TEXT PROVIDED
□ □ □ □
It was a very hot day but by our evening meeting there was a bit of a breeze. About thirty people attended and took the farm tour offered by farm owner Carolyn Krome with her husband Mike, driving the flatbed “tour mobile.” Persimmon Tree Farm was the first horse farm to receive the Farm Stewardship Certification and Assessment Program (FSCAP) recognition from the Maryland Association of Soil Conservation Districts. Following her example, 28 horse farms were certified, covering over 3,000 acres in the Maryland Chesapeake Bay water shed. Meadowbrook Stables is the most recent FSCAP certified horse farm. The Maryland Horse Council is a leader in encouraging horse farms to receive recognition for their quality farm management – with nutrient management and conservation plans – creating a healthy home for horses and protecting the natural environment.
Persimmon Tree Farm, in addition to lovely pastures, has plantings of pollinators, reconstructed wetlands and native grasses. These plantings are supported by the Conservation Reserve Program.
What is the Conservation Reserve Program (CRP)?The Conservation Reserve Program (CRP) is a land conservation program administered by the Farm Service Agency (FSA). In exchange for a yearly rental payment, farmers enrolled in the program agree to remove environmentally sensitive land from agricultural production and plant species that will improve environmental health and quality. Contracts for land enrolled in CRP are 10-15 years in length. The long-term goal of the program is to re-establish valuable land cover to help improve water quality, prevent soil erosion, and reduce loss of wildlife habitat.
After the farm tour, we returned to the ring-side picnic tables for sandwiches sponsored by the American Wood Fibers company. Our speakers program was organized by Carolyn Krome. First to address the group was Bryan Harris of the Maryland Department of Agriculture who described the process of preparing a nutrient management plan which is required in the state for any horse farm with eight or more horses. The nutrient management plan is prepared by a certified planner and confidentially filed with the Department of Agriculture. Questions from the group included whether manure deposited by horses in the field needs to be counted – no, at least not yet; when is winter spread prohibited – November 15 to March 1 – and there are programs available for cost-sharing to build manure storage units; and if the place where hauled-off manure is taken is tracked – not really.
□ □ □ □
WHAT TO WORK ON
Write what comes next in the account of the evening meeting at Persimmon Tree Farm above, starting right after its final sentence.

DATA EXCERPTS
□ □ □ □
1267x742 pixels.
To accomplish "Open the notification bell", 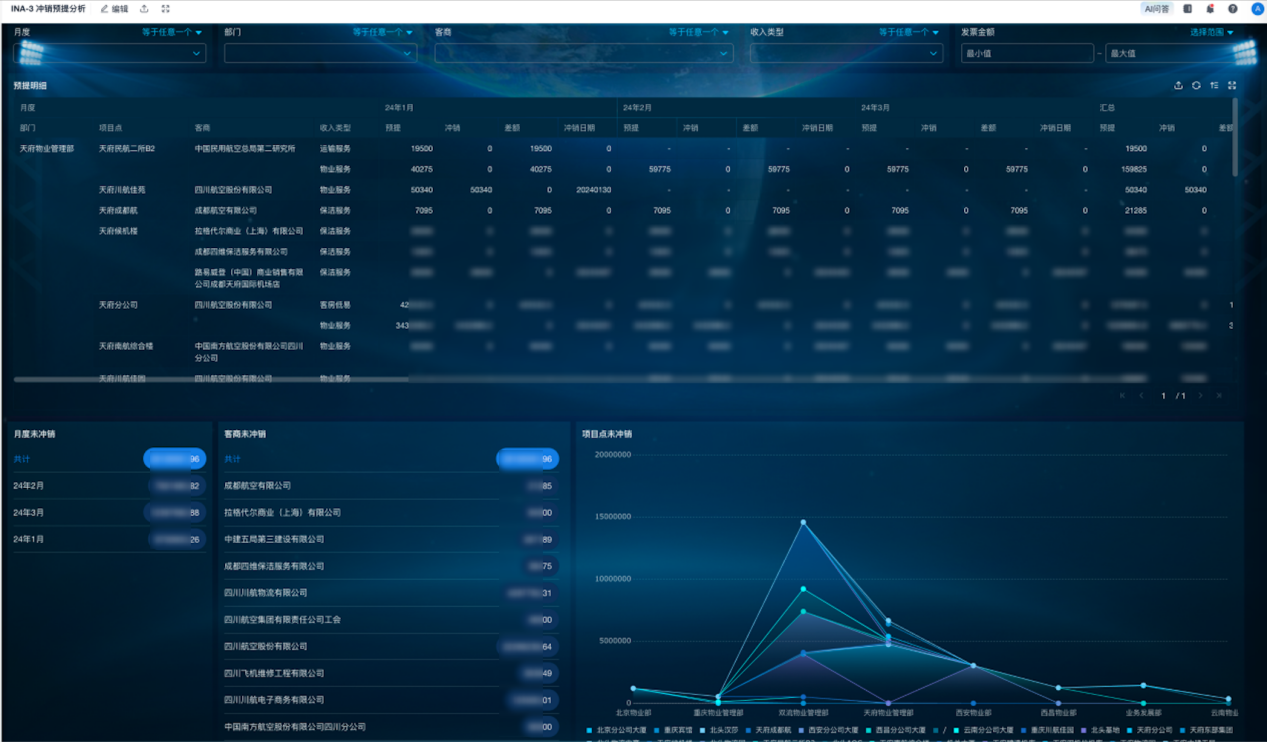I will [1210, 9].
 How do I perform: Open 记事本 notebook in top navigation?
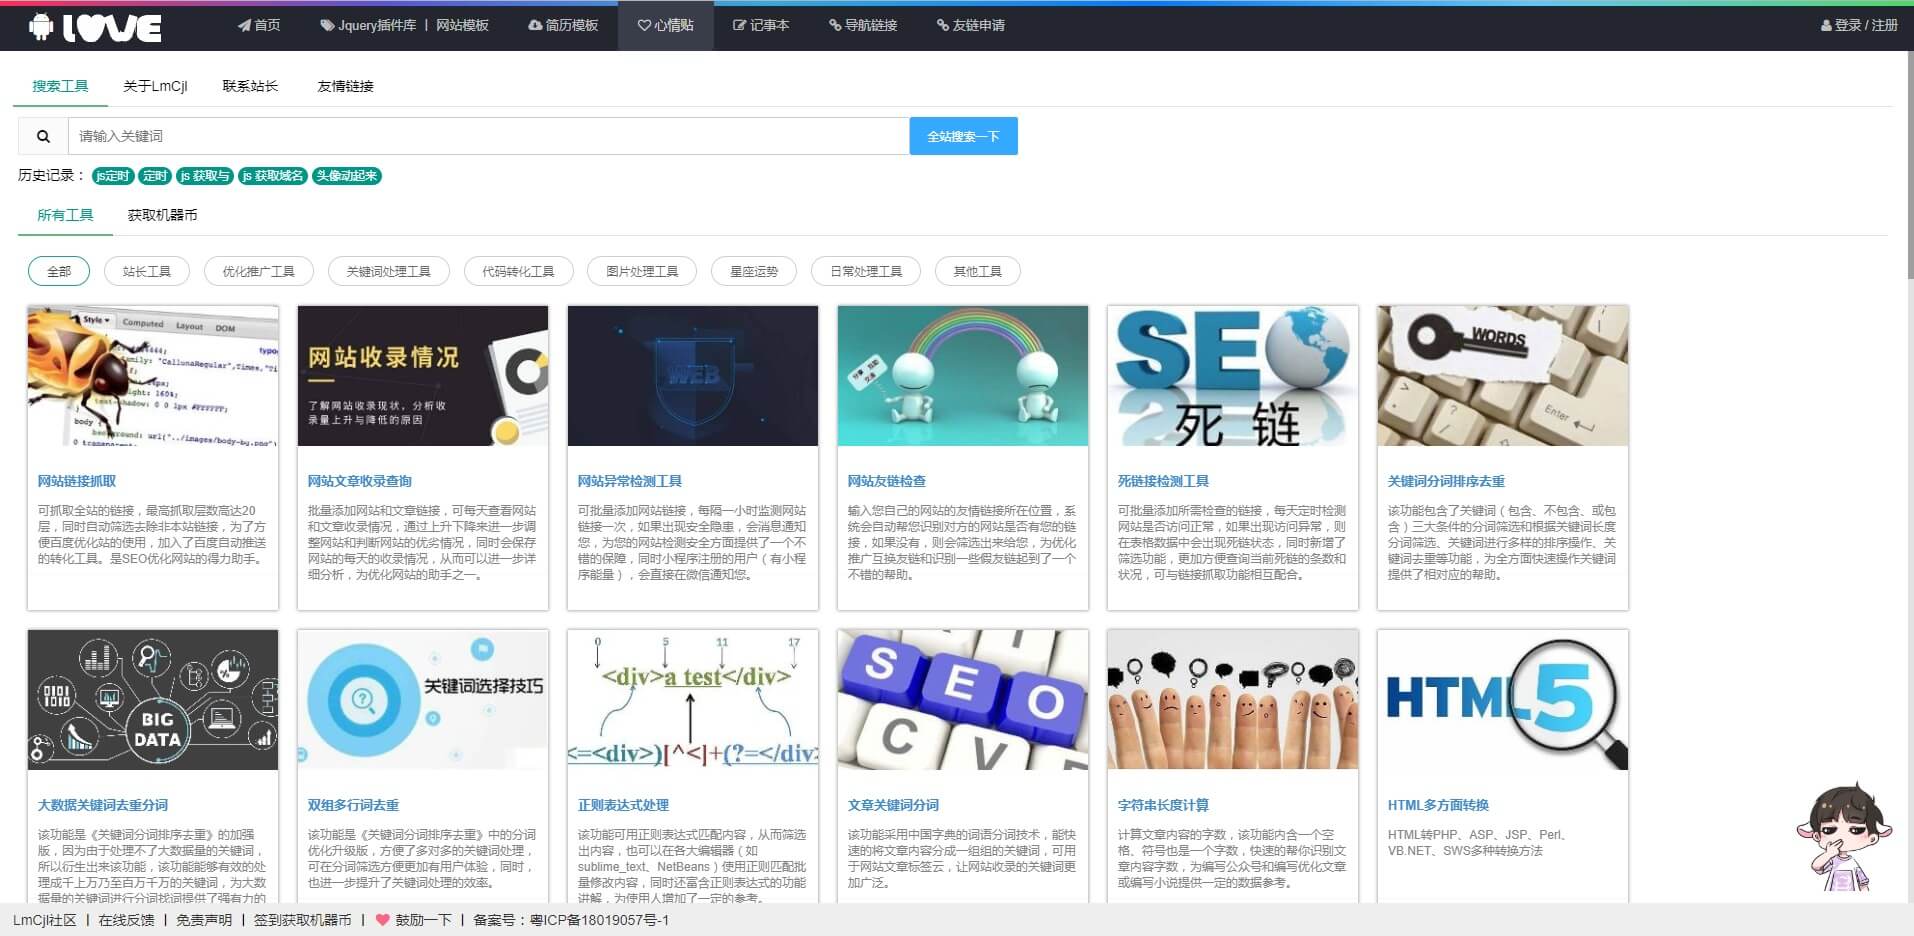[x=761, y=25]
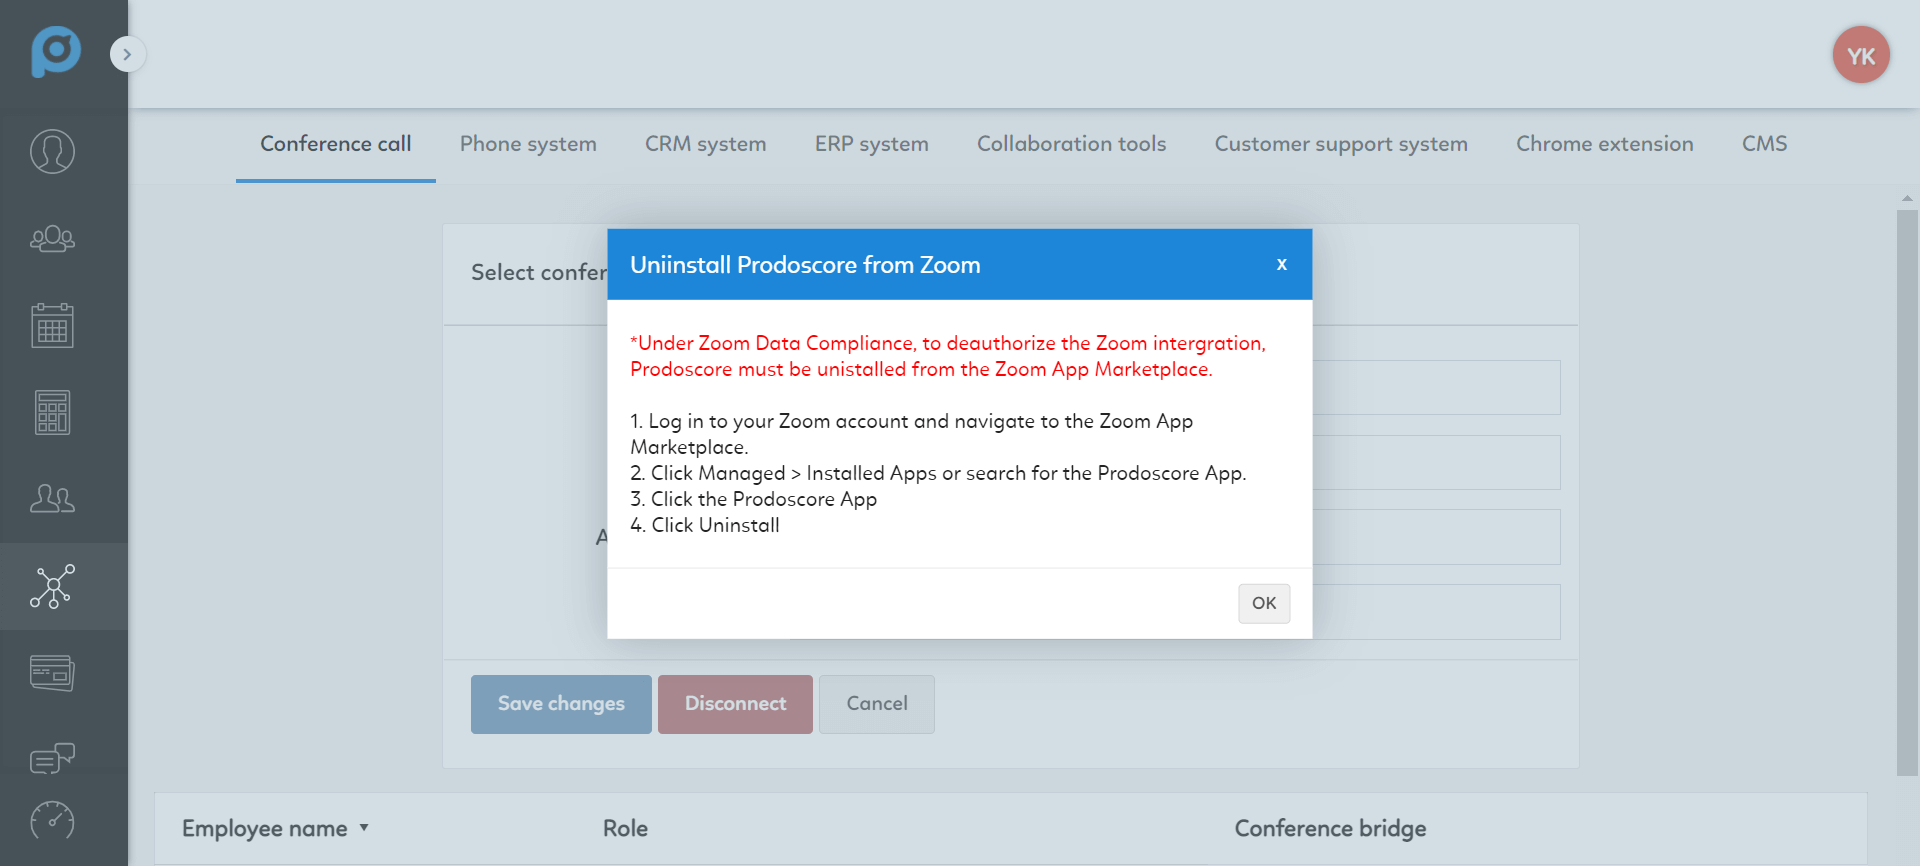Open the employees sidebar icon
Image resolution: width=1920 pixels, height=866 pixels.
coord(52,498)
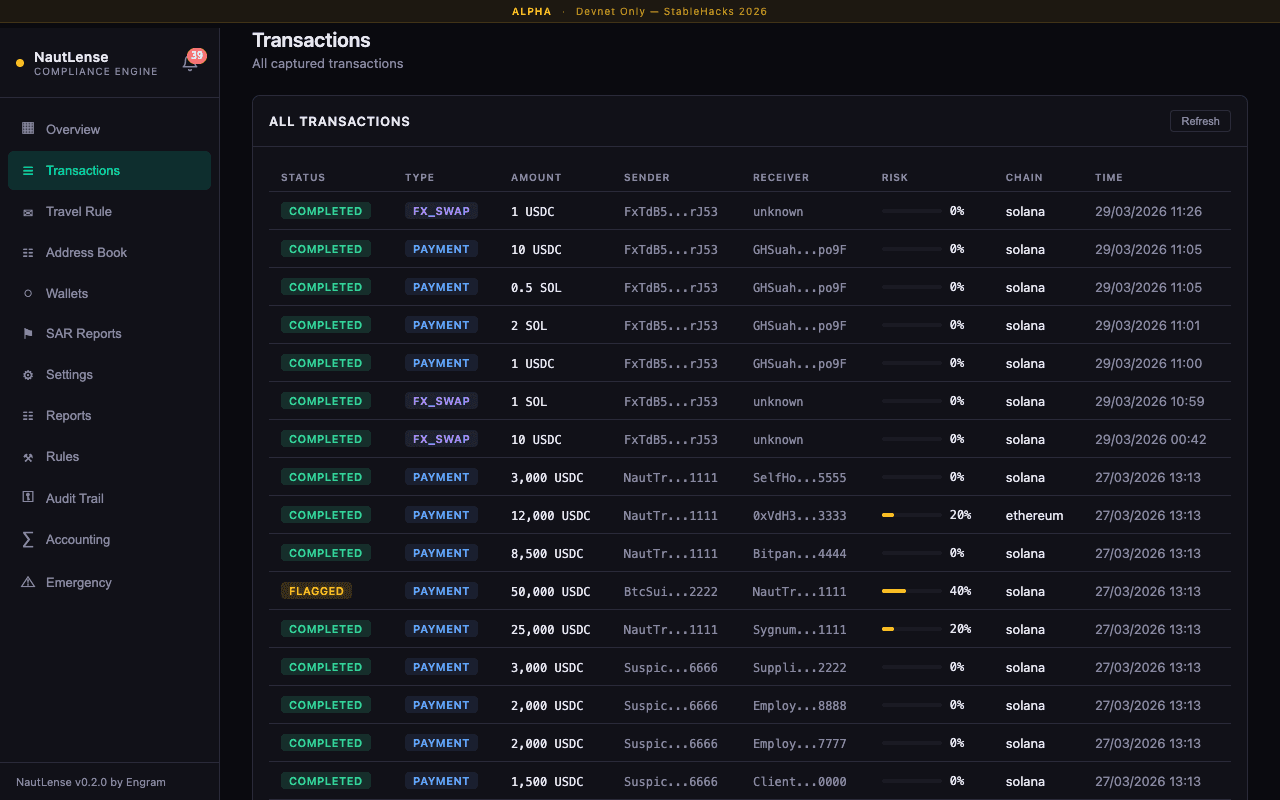The image size is (1280, 800).
Task: Open Emergency via the warning triangle icon
Action: point(29,582)
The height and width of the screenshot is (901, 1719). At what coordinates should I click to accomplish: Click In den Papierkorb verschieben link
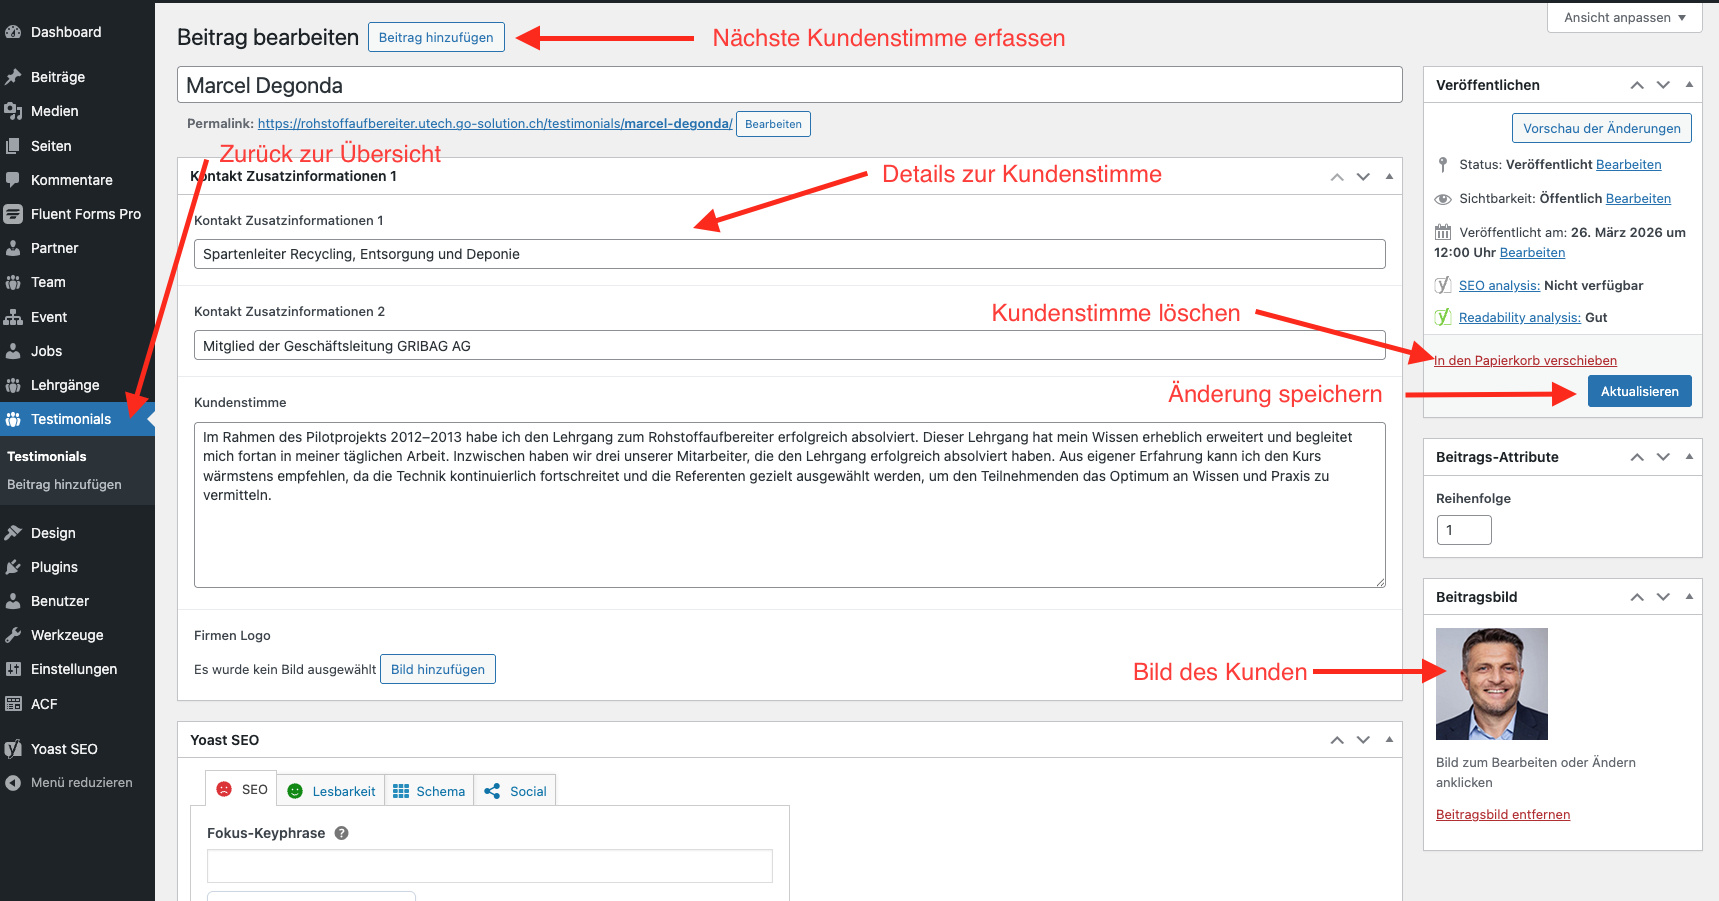pyautogui.click(x=1525, y=361)
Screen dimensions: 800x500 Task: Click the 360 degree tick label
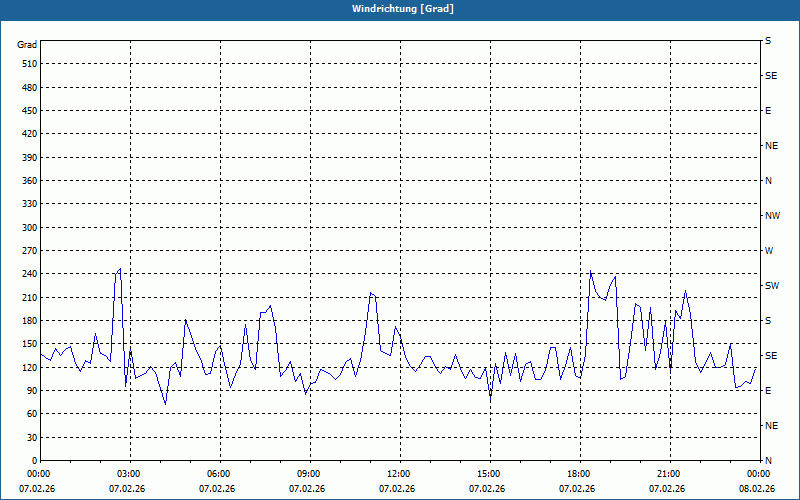[x=27, y=181]
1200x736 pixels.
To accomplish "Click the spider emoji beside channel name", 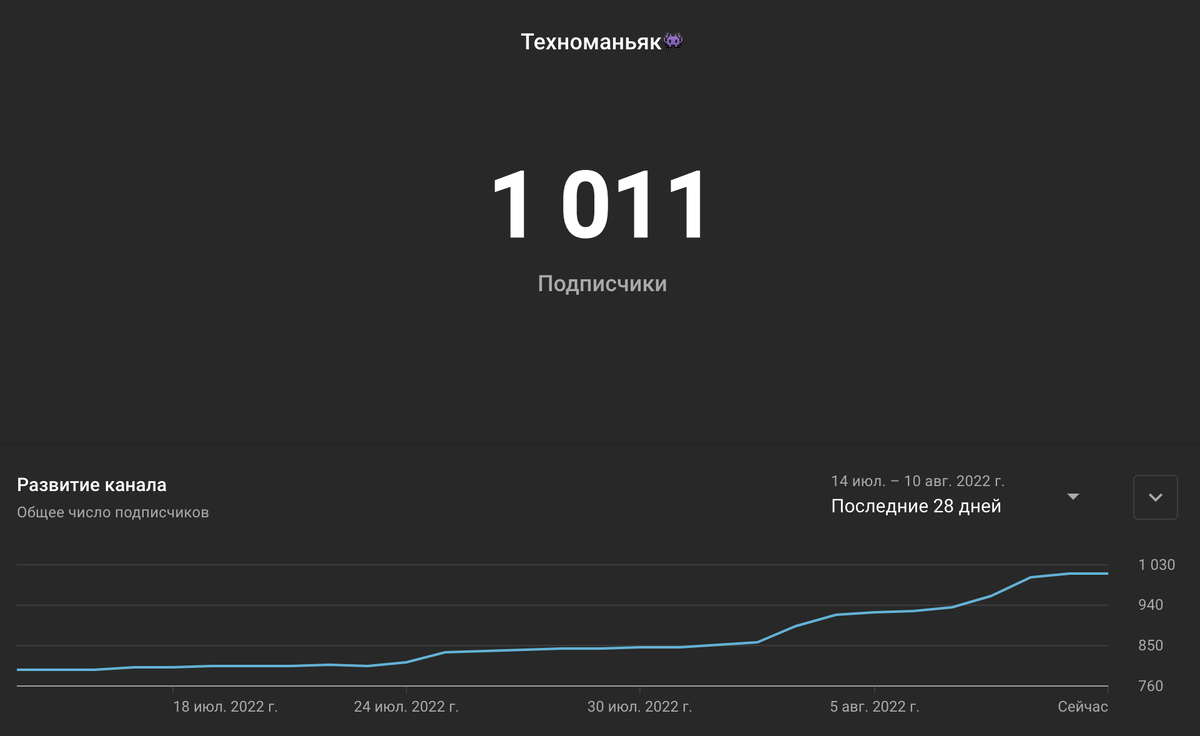I will (671, 40).
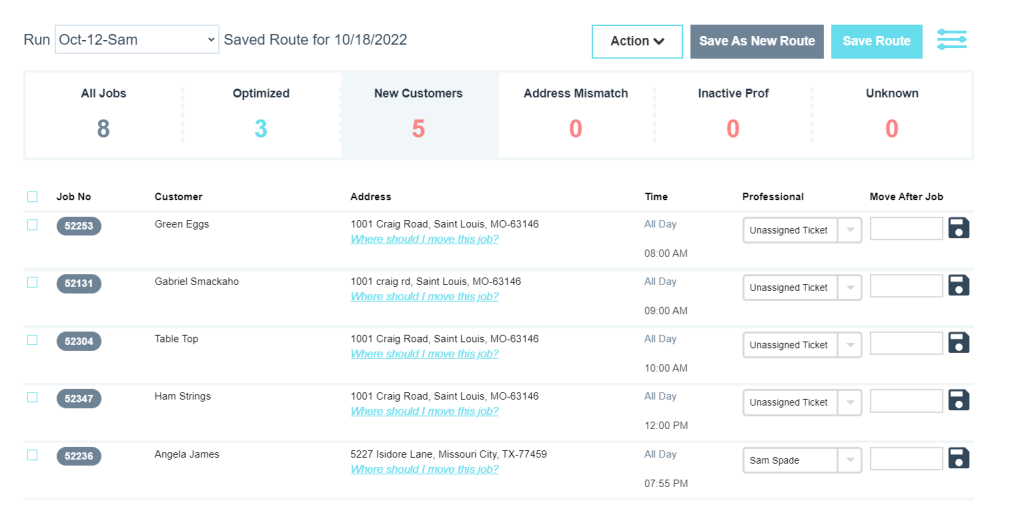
□ □ □ □
OUTPUT BELOW
Stan Pennington, Carroll County Soil Conservation Planner of the National Resources Conservation Service, spoke on Conservation Best Management Practices for horse farms, including stream fencing and erosion control. He, and several members of the group, noted that the Soil Conservation staff is always available to provide advice and to guide farm owners and managers to information, technical assistance and financing to upgrade conservation practices. He noted that staff could provide help on a variety of farms and that soil specialists do not necessarily need to be equine specialists. It was noted that many horse farm owners and managers are unaware of the services available to them through the National Resources Conservation Service and ideas are need as to how to better promote the services in the horse community.
Donna L. Davis, the Carroll Country Forest Service forester of the Maryland Department of Natural Resources, noted that many horse farms have forests or woodlots that may be threatened by a variety of invasive plants and diseases. She said that there is a threat to oak trees that bears special attention in our area. Horse farm owners may be eligible for technical and financial resources to manage their forests. They can call on the Forest Service to take a look at the trees on their property and discuss options for managing them to protect the trees and wildlife habitat.
Gerald Talbert, consultant for the Farm Stewardship Certification and Assessment Program (FSCAP), reminded the group that the FSCAP program is completely voluntary and encouraged horse farm owners with well-managed farms to go ahead and join the program to get credit for their farm stewardship and be counted in the growing list of certified horse farms.
Once again, thanks to Carolyn Krome for organizing and hosting this Farm Stewardship meeting and her leadership on quality environmental management of horse farms. Also thanks to Shelly Ingram, Montgomery County Equine Specialist, Soil Conservation District, for helping out with the promotion of the meeting. And finally, to the team at the Maryland Horse Council for supporting and promoting good farm stewardship on Maryland horse farms.